The Official NVIDIA G80 Architecture Thread

I wonder why there are no DB figures for the xt1900

It's a conspiracy! It turns out ATI DB performance was so bad, they paid off Mike to suppress the results, using the broken GL driver excuse!

(for the humour impaired, it's a joke!)
 
Thinking more about it.. since it's now possible to hide texture latency via arithmetic ops having a 16 kb register file per cluster should not be as bad as I thought.
Each fp32 register consumes 16 bytes.

If each fragment in flight is assigned 2x fp32s in the register file, that's 32 bytes.

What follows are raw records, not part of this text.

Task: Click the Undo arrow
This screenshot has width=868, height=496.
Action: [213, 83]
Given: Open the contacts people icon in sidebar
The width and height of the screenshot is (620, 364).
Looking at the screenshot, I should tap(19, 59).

There's 32 fragments per batch. That's 1KB.

So, 16KB would allow for only 16 batches in flight, per cluster.

Jawed
 
Each fp32 register consumes 16 bytes.
Why? it's a scalar architecture. IMHO they simply fetch 4bytes x 16 per operand per clock per cluster from the register file.
If each fragment in flight is assigned 2x fp32s in the register file, that's 32 bytes.

There's 32 fragments per batch. That's 1KB.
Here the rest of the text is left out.